■ **TASK INSTRUCTIONS**
Whatever the records below hold, copy it all out exactly.

■ **THE RECORDS**
☆ ☆ ☆

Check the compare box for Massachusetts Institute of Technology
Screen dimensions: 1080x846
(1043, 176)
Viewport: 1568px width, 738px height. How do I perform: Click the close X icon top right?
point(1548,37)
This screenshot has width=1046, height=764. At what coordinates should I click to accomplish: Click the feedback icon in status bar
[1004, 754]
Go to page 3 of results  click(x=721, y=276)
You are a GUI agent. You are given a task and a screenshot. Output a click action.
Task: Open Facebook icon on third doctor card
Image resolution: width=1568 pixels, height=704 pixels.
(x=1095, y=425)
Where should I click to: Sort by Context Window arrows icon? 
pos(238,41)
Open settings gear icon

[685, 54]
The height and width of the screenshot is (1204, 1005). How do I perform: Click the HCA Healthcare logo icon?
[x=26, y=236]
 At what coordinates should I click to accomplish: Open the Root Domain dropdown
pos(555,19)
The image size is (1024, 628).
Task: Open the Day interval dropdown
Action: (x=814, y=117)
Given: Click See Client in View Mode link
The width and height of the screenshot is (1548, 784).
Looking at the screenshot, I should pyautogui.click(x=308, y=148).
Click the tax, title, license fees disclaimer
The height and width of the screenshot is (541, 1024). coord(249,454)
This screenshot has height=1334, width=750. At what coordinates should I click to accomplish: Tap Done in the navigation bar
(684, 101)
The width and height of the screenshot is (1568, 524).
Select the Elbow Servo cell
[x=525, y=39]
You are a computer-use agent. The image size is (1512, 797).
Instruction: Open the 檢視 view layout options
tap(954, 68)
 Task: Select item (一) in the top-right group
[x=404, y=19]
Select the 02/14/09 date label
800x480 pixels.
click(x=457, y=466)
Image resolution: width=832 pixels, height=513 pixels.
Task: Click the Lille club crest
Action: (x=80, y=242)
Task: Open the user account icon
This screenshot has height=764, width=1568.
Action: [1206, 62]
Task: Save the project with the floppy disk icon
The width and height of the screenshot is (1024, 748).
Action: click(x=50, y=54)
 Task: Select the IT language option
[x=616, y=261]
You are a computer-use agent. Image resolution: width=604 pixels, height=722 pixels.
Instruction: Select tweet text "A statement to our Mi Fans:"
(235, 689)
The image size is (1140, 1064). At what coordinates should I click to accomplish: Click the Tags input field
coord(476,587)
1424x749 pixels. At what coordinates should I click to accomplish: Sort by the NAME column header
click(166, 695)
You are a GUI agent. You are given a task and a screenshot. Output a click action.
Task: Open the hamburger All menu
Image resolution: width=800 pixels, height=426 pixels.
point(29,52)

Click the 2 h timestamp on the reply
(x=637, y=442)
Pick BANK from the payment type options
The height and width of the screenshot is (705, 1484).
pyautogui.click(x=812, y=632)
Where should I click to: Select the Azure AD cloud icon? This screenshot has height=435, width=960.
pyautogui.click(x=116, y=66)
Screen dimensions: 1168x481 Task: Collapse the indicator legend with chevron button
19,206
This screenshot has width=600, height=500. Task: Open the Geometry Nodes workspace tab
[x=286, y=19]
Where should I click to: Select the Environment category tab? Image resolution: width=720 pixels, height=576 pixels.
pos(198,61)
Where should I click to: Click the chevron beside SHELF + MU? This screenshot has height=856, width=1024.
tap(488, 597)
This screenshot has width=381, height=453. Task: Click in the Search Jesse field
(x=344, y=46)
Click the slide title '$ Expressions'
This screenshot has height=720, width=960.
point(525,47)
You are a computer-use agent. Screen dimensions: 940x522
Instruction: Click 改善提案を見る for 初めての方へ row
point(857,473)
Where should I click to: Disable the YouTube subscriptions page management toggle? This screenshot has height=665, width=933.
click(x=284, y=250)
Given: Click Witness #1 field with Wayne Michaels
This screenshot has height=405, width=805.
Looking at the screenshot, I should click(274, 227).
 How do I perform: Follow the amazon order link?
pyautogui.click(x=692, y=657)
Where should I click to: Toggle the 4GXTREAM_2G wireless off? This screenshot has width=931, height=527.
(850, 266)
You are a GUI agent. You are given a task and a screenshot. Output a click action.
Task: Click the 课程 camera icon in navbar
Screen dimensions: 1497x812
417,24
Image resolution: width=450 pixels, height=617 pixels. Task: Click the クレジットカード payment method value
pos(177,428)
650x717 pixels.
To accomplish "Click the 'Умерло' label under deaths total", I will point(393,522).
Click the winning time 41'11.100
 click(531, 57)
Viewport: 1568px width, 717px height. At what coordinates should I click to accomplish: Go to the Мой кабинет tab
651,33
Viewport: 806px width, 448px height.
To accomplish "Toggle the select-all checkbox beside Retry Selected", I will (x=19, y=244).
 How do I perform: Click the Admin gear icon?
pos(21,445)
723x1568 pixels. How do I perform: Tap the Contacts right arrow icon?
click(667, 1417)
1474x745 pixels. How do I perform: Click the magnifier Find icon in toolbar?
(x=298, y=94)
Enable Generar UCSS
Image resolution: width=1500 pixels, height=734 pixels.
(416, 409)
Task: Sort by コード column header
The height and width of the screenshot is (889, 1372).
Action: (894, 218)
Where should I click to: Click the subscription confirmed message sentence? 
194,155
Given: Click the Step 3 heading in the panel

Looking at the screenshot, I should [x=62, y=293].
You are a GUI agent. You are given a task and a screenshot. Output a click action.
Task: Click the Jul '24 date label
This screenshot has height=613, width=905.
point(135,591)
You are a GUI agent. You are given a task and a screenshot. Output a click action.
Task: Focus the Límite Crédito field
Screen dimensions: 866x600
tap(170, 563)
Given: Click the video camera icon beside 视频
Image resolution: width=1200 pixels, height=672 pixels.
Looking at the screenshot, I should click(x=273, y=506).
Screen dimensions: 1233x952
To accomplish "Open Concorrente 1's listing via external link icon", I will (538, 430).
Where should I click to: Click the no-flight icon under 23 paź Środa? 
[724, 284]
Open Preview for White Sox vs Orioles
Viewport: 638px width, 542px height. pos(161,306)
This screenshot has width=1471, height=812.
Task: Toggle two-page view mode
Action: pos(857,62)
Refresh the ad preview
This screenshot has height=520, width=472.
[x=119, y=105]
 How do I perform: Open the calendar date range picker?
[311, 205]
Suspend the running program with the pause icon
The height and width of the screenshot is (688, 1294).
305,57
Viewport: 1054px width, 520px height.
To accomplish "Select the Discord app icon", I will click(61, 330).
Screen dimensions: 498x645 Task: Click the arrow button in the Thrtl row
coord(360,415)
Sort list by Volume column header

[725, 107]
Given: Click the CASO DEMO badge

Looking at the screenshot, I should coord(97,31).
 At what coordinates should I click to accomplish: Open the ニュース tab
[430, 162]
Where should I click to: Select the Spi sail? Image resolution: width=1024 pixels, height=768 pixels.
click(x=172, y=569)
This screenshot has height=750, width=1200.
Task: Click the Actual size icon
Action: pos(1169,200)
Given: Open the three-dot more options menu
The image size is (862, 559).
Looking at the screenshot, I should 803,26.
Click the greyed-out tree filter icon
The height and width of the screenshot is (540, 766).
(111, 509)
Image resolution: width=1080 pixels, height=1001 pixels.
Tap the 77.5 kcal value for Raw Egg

☆ ☆ ☆

■ **PROBLEM SOLUTION**
Check the compare box for Massachusetts Institute of Technology
Screen dimensions: 1080x846
(1043, 176)
Viewport: 1568px width, 738px height. How do I perform: Click the close X icon top right?
point(1548,37)
This screenshot has width=1046, height=764. At what coordinates should I click to accomplish: Click the feedback icon in status bar
[1004, 754]
Go to page 3 of results  click(x=721, y=276)
You are a GUI agent. You are given a task and a screenshot. Output a click action.
Task: Open Facebook icon on third doctor card
Image resolution: width=1568 pixels, height=704 pixels.
(x=1095, y=425)
Where should I click to: Sort by Context Window arrows icon? 
pos(238,41)
Open settings gear icon

[685, 54]
The height and width of the screenshot is (1204, 1005). How do I perform: Click the HCA Healthcare logo icon?
[x=26, y=236]
 At what coordinates should I click to accomplish: Open the Root Domain dropdown
pos(555,19)
The image size is (1024, 628).
Task: Open the Day interval dropdown
Action: (x=814, y=117)
Given: Click See Client in View Mode link
The width and height of the screenshot is (1548, 784).
Looking at the screenshot, I should pyautogui.click(x=308, y=148).
Click the tax, title, license fees disclaimer
The height and width of the screenshot is (541, 1024). coord(249,454)
This screenshot has height=1334, width=750. At what coordinates should I click to accomplish: Tap Done in the navigation bar
(684, 101)
The width and height of the screenshot is (1568, 524).
Select the Elbow Servo cell
[x=525, y=39]
You are a computer-use agent. The image size is (1512, 797).
Instruction: Open the 檢視 view layout options
tap(954, 68)
 Task: Select item (一) in the top-right group
[x=404, y=19]
Select the 02/14/09 date label
800x480 pixels.
click(x=457, y=466)
Image resolution: width=832 pixels, height=513 pixels.
Task: Click the Lille club crest
Action: (x=80, y=242)
Task: Open the user account icon
This screenshot has height=764, width=1568.
Action: [1206, 62]
Task: Save the project with the floppy disk icon
The width and height of the screenshot is (1024, 748).
Action: click(x=50, y=54)
 Task: Select the IT language option
[x=616, y=261]
You are a computer-use agent. Image resolution: width=604 pixels, height=722 pixels.
Instruction: Select tweet text "A statement to our Mi Fans:"
(235, 689)
The image size is (1140, 1064). At what coordinates should I click to accomplish: Click the Tags input field
coord(476,587)
1424x749 pixels. At what coordinates should I click to accomplish: Sort by the NAME column header
click(166, 695)
You are a GUI agent. You are given a task and a screenshot. Output a click action.
Task: Open the hamburger All menu
Image resolution: width=800 pixels, height=426 pixels.
point(29,52)

Click the 2 h timestamp on the reply
(x=637, y=442)
Pick BANK from the payment type options
The height and width of the screenshot is (705, 1484).
pyautogui.click(x=812, y=632)
Where should I click to: Select the Azure AD cloud icon? This screenshot has height=435, width=960.
pyautogui.click(x=116, y=66)
Screen dimensions: 1168x481 Task: Collapse the indicator legend with chevron button
19,206
This screenshot has width=600, height=500. Task: Open the Geometry Nodes workspace tab
[x=286, y=19]
Where should I click to: Select the Environment category tab? Image resolution: width=720 pixels, height=576 pixels.
pos(198,61)
Where should I click to: Click the chevron beside SHELF + MU? This screenshot has height=856, width=1024.
tap(488, 597)
This screenshot has width=381, height=453. Task: Click in the Search Jesse field
(x=344, y=46)
Click the slide title '$ Expressions'
This screenshot has height=720, width=960.
point(525,47)
You are a computer-use agent. Screen dimensions: 940x522
Instruction: Click 改善提案を見る for 初めての方へ row
point(857,473)
Where should I click to: Disable the YouTube subscriptions page management toggle? This screenshot has height=665, width=933.
click(x=284, y=250)
Given: Click Witness #1 field with Wayne Michaels
This screenshot has height=405, width=805.
Looking at the screenshot, I should click(274, 227).
 How do I perform: Follow the amazon order link?
pyautogui.click(x=692, y=657)
Where should I click to: Toggle the 4GXTREAM_2G wireless off? This screenshot has width=931, height=527.
(850, 266)
You are a GUI agent. You are given a task and a screenshot. Output a click action.
Task: Click the 课程 camera icon in navbar
Screen dimensions: 1497x812
417,24
Image resolution: width=450 pixels, height=617 pixels. Task: Click the クレジットカード payment method value
pos(177,428)
650x717 pixels.
To accomplish "Click the 'Умерло' label under deaths total", I will point(393,522).
Click the winning time 41'11.100
 click(531, 57)
Viewport: 1568px width, 717px height. At what coordinates should I click to accomplish: Go to the Мой кабинет tab
651,33
Viewport: 806px width, 448px height.
To accomplish "Toggle the select-all checkbox beside Retry Selected", I will (x=19, y=244).
 How do I perform: Click the Admin gear icon?
pos(21,445)
723x1568 pixels. How do I perform: Tap the Contacts right arrow icon?
click(667, 1417)
1474x745 pixels. How do I perform: Click the magnifier Find icon in toolbar?
(x=298, y=94)
Enable Generar UCSS
Image resolution: width=1500 pixels, height=734 pixels.
(416, 409)
Task: Sort by コード column header
The height and width of the screenshot is (889, 1372).
Action: (894, 218)
Where should I click to: Click the subscription confirmed message sentence? 
194,155
Given: Click the Step 3 heading in the panel

Looking at the screenshot, I should [x=62, y=293].
You are a GUI agent. You are given a task and a screenshot. Output a click action.
Task: Click the Jul '24 date label
This screenshot has height=613, width=905.
point(135,591)
You are a GUI agent. You are given a task and a screenshot. Output a click action.
Task: Focus the Límite Crédito field
Screen dimensions: 866x600
tap(170, 563)
Given: Click the video camera icon beside 视频
Image resolution: width=1200 pixels, height=672 pixels.
Looking at the screenshot, I should click(x=273, y=506).
Screen dimensions: 1233x952
To accomplish "Open Concorrente 1's listing via external link icon", I will (538, 430).
Where should I click to: Click the no-flight icon under 23 paź Środa? 
[724, 284]
Open Preview for White Sox vs Orioles
Viewport: 638px width, 542px height. pos(161,306)
This screenshot has width=1471, height=812.
Task: Toggle two-page view mode
Action: pos(857,62)
Refresh the ad preview
This screenshot has height=520, width=472.
[x=119, y=105]
 How do I perform: Open the calendar date range picker?
[311, 205]
Suspend the running program with the pause icon
The height and width of the screenshot is (688, 1294).
305,57
Viewport: 1054px width, 520px height.
To accomplish "Select the Discord app icon", I will click(61, 330).
Screen dimensions: 498x645 Task: Click the arrow button in the Thrtl row
coord(360,415)
Sort list by Volume column header

[725, 107]
Given: Click the CASO DEMO badge

Looking at the screenshot, I should coord(97,31).
 At what coordinates should I click to accomplish: Open the ニュース tab
[430, 162]
Where should I click to: Select the Spi sail? Image resolution: width=1024 pixels, height=768 pixels.
click(x=172, y=569)
This screenshot has height=750, width=1200.
Task: Click the Actual size icon
Action: pos(1169,200)
Given: Open the three-dot more options menu
The image size is (862, 559).
Looking at the screenshot, I should 803,26.
Click the greyed-out tree filter icon
The height and width of the screenshot is (540, 766).
(111, 509)
Image resolution: width=1080 pixels, height=1001 pixels.
Tap the 77.5 kcal value for Raw Egg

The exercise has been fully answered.